Records to use:
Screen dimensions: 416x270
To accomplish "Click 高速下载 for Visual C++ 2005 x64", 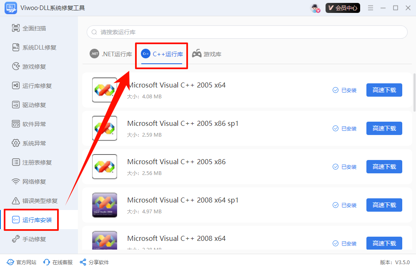I will 384,90.
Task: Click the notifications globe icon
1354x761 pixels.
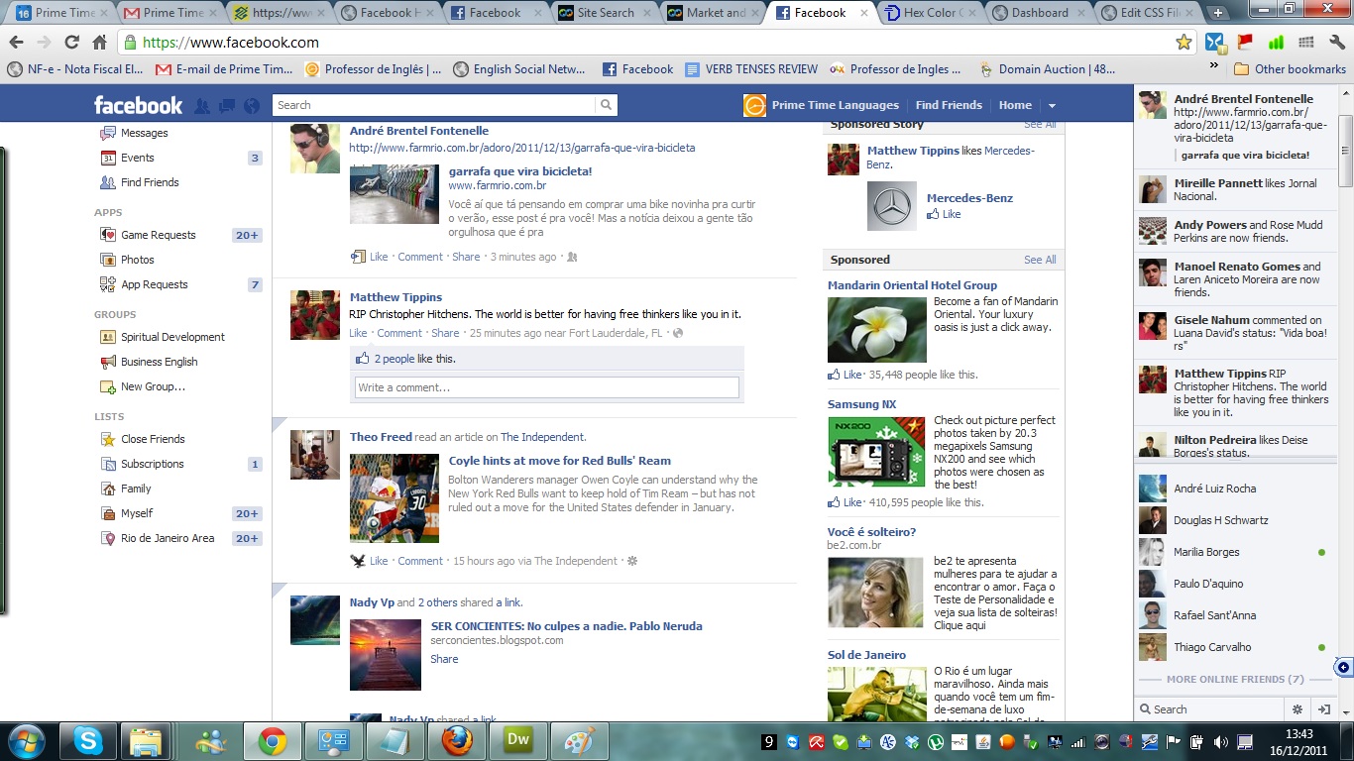Action: coord(252,106)
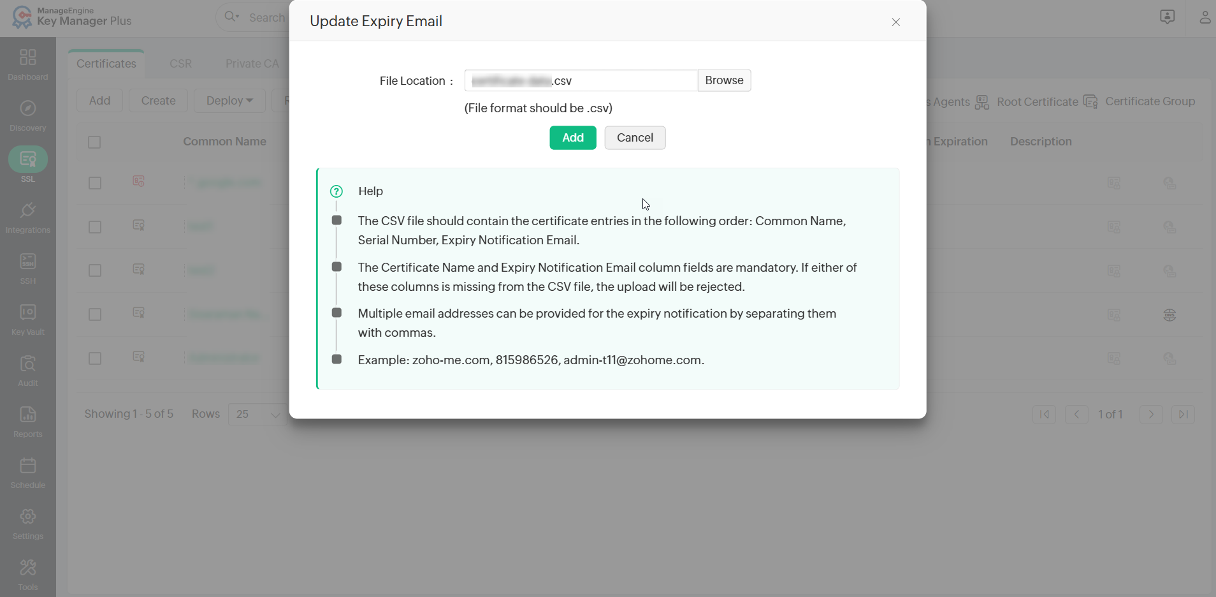
Task: Open the user profile icon at top right
Action: coord(1205,17)
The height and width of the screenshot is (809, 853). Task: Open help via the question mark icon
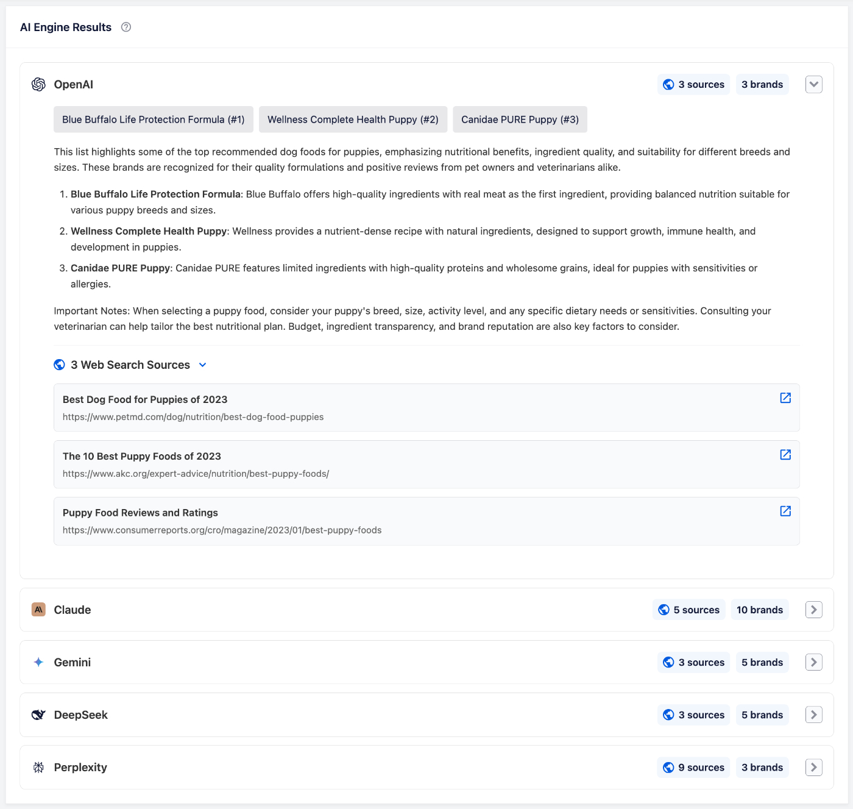pos(126,27)
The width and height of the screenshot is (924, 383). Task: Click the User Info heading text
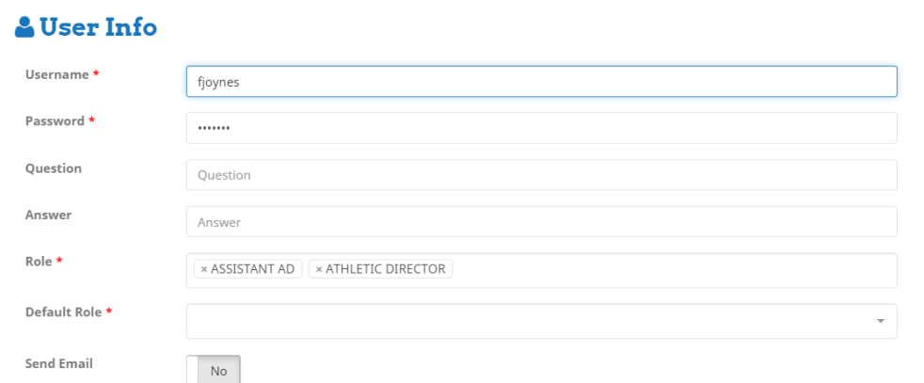98,28
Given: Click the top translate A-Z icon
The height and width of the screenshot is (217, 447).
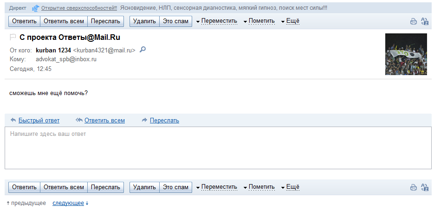Looking at the screenshot, I should 425,21.
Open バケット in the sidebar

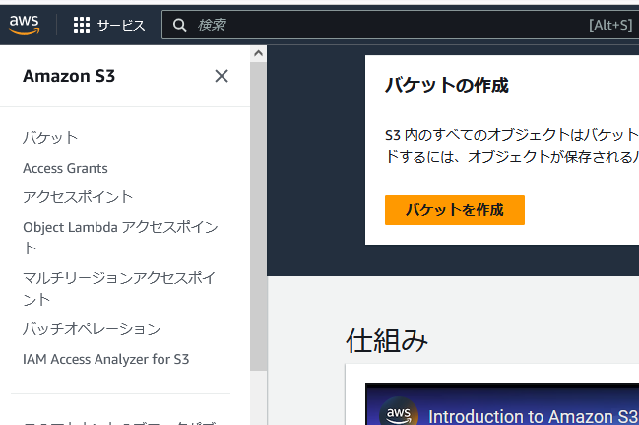click(50, 137)
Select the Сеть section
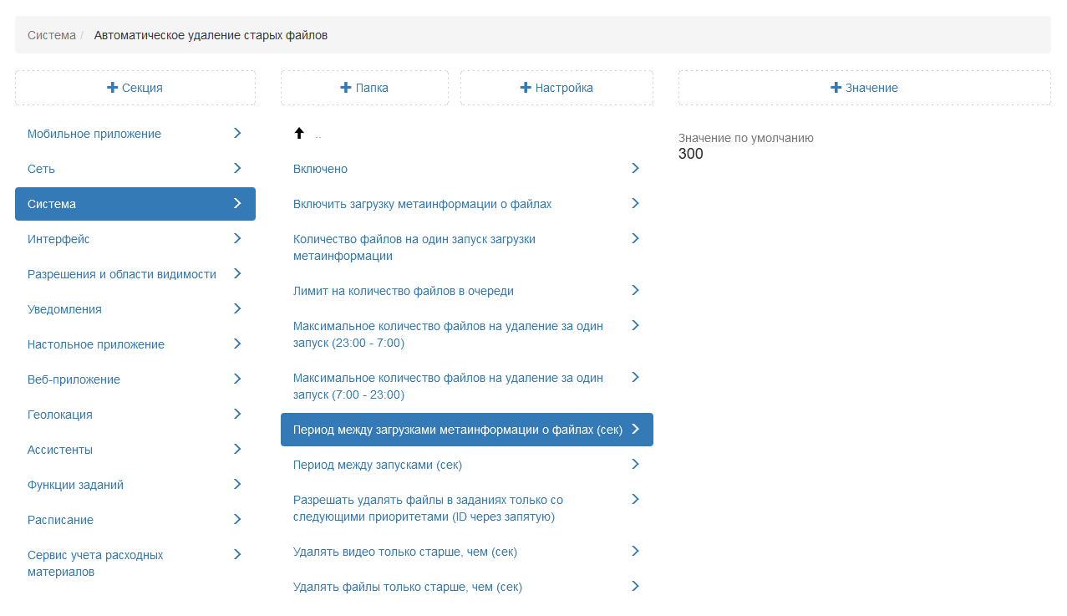The height and width of the screenshot is (616, 1067). pyautogui.click(x=42, y=169)
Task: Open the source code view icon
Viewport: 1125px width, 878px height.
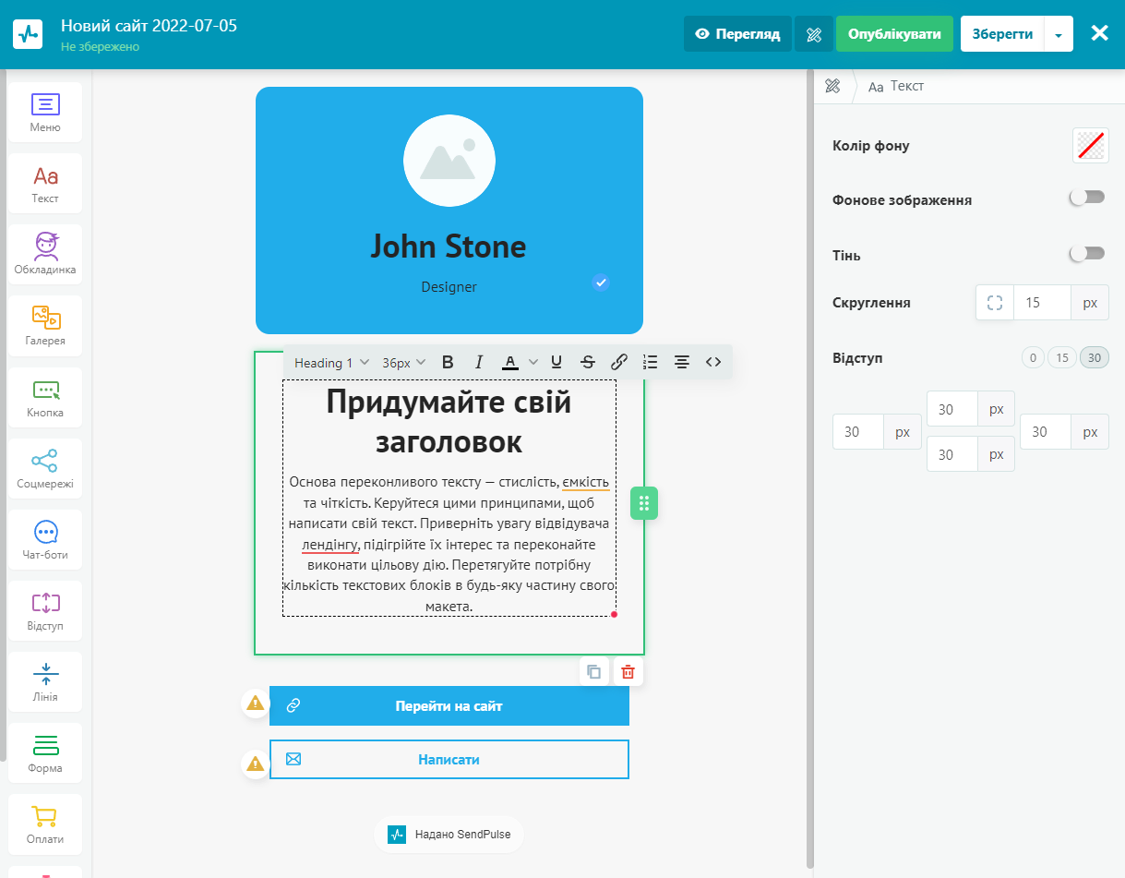Action: (x=713, y=363)
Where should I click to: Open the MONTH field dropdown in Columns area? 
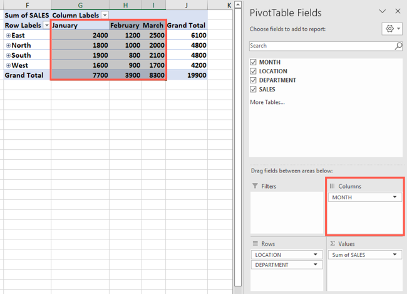click(x=394, y=197)
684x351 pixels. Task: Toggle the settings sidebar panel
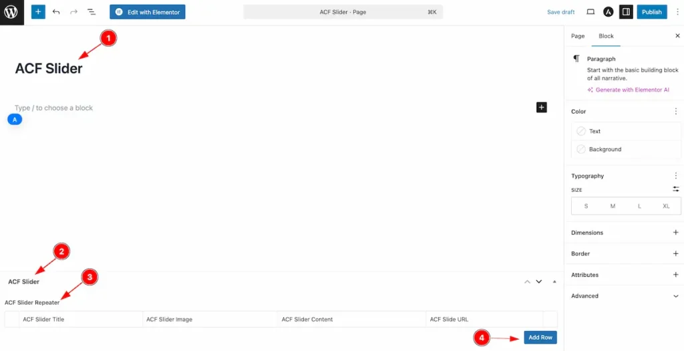pyautogui.click(x=626, y=12)

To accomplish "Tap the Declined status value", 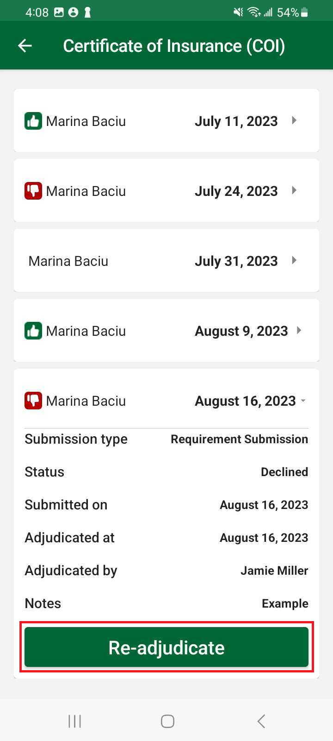I will click(x=284, y=472).
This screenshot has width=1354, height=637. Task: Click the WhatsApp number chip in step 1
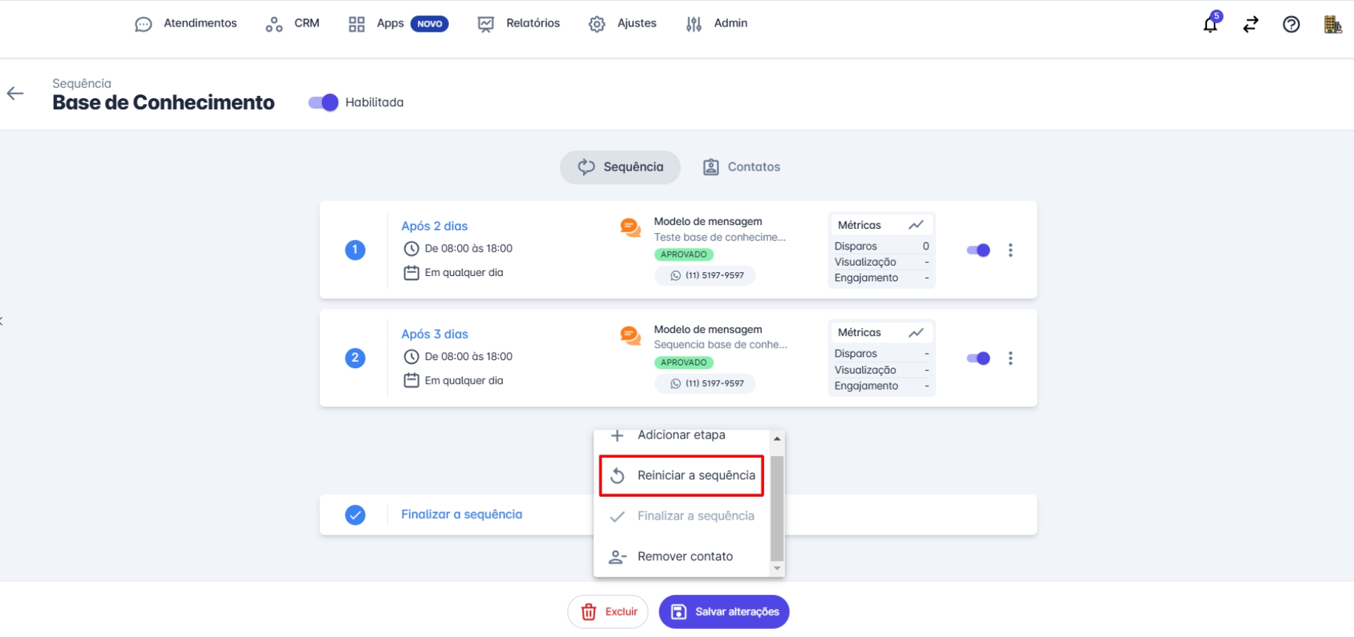click(x=706, y=275)
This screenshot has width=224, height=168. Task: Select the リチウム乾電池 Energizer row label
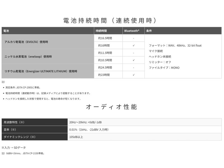point(41,71)
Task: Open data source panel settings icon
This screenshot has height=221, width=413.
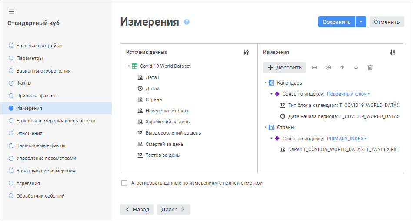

What the task asks: Report all lines of the data above that include the string "source".

Result:
Task: Open the source code view icon
Task: Open data source panel settings icon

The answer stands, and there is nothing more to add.